Sent from my XT1254 using ThePhotoForum.com mobile app


----------



## Desert Rose (Dec 14, 2016)

When I saw the snapshot, I got this impression...


----------



## Desert Rose (Dec 14, 2016)

I don't think it has near enough contrast and depth for a dye sublimation metal print. You really need to increase contrast and depth for those to work well, this is very flat and will get even more so on metal.


----------



## PropilotBW (Dec 14, 2016)

Hmm...

Not really my preference for edits.  Thanks though.


----------



## Desert Rose (Dec 14, 2016)

I like it better than the symmetrical blob of the first crop.


----------



## Fred von den Berg (Dec 15, 2016)

Really nice - the original, not the edit.


----------



## PropilotBW (Dec 15, 2016)

Fred von den Berg said:


> Really nice - the original, not the edit.


 Thank you very much!


----------



## Desert Rose (Dec 15, 2016)

How can you disagree that I like one better than the other, you are telling me what I prefer? lol Nice try.  If you don't like it, say so, but it's silly to say you disagree with what I say I like as if I am lying and really don't like it better. Makes no sense at all.


Desert Rose said:


> I like it better than the symmetrical blob of the first crop.


----------



## Desert Rose (Dec 15, 2016)

PropilotBW said:


> Hmm...
> 
> Not really my preference for edits.  Thanks though.

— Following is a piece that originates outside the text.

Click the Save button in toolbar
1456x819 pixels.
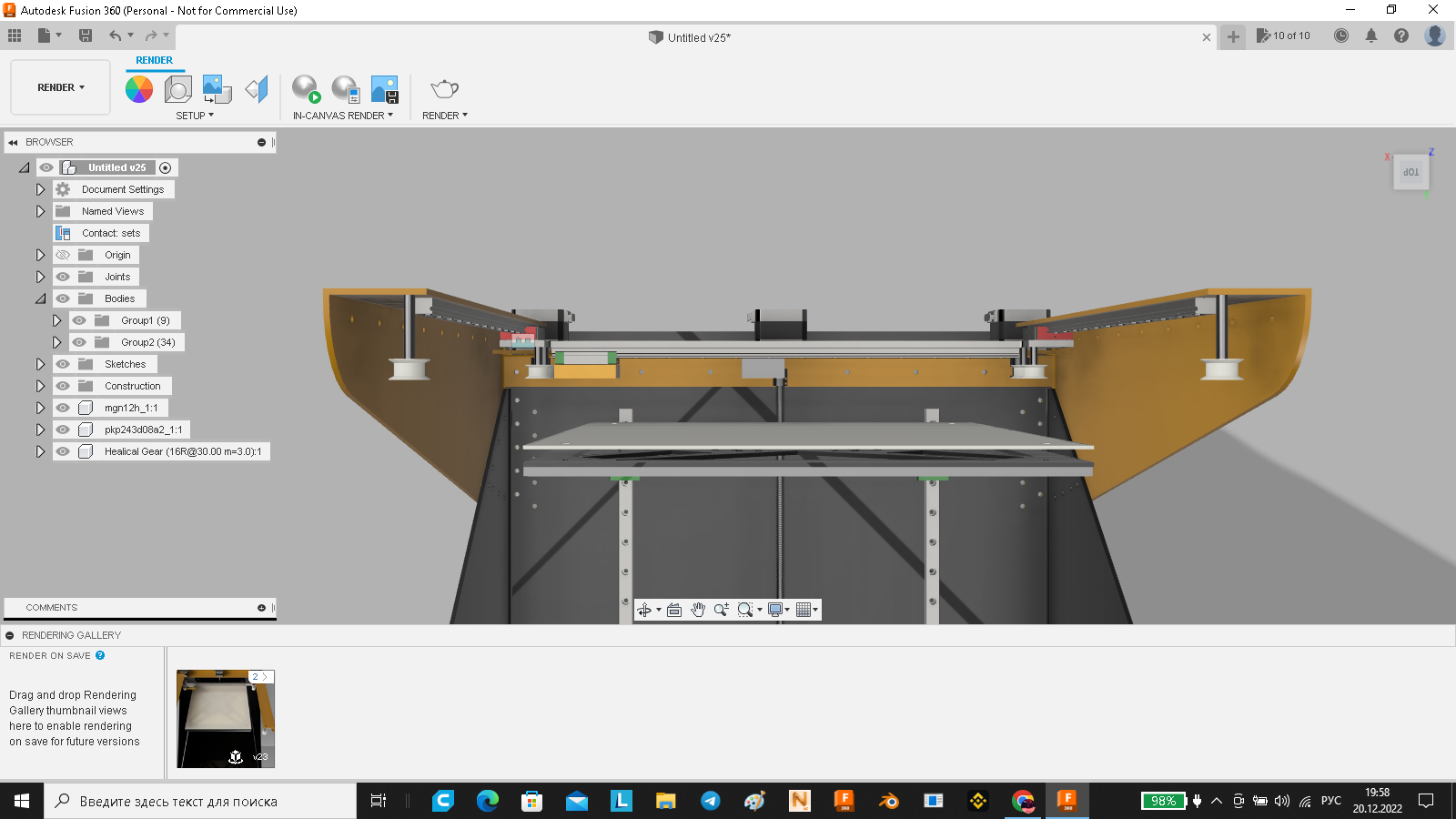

No problem, some people like symmetrical and some don't, I like leading lines, rule of thirds and basic traditional images best for the most part. The original crop lost a lot with too much foreground and lost the leading line of shore to the structures and the other line from the right to left to the structures as well.
The additional changes were for fun because as I said, it was the image the original snapshot invoked in me personally that I was sharing, not what you should have done if that's how you took it.


----------



## pixmedic (Dec 15, 2016)

Desert Rose said:


> When I saw the snapshot, I got this impression...
> View attachment 131592



i would delete whatever bizarre set of instagram filters you used on that otherwise nice photo.


----------



## tirediron (Dec 15, 2016)

Desert Rose said:


> When I saw the snapshot, I got this impression...
> View attachment 131592


I'm going to be blunt:  Ugh!  

IMO, the reflection is absolutely key to this image and cropping that out destroys most of its impact.  The sepia-esque treatment and contrast increase has also resulted in blocked shadows and loss of details.  If one wanted a more traditional crop (4x5), than I would suggest something like this:


----------



## limr (Dec 15, 2016)

As for the metal print, I've had some done by Adoramapix and they came out very nicely. I do agree that the contrast should be bumped a bit as this could turn out a bit flat on metal. Adoramapix offers four finishes: glossy white, white satin, glossy silver, and silver satin. I think one of the silver finishes could look nice with this shot to bring out a bit of luminescence in the sky and help give it a more dimensional feel.


----------



## smoke665 (Dec 16, 2016)

I like the edit by @tirediron the bump in contrast really makes it pop. As he pointed out the reflection on the mill is an important part of the image but I'm not sure that the treeline reflection in your original isn't important as well. Would be nice to see your original crop with the increased contrast for comparison. In any case you have the makings of a great capture.


----------



## limr (Dec 16, 2016)

smoke665 said:


> I like the edit by @tirediron the bump in contrast really makes it pop. As he pointed out the reflection on the mill is an important part of the image but I'm not sure that the treeline reflection in your original isn't important as well. Would be nice to see your original crop with the increased contrast for comparison. In any case you have the makings of a great capture.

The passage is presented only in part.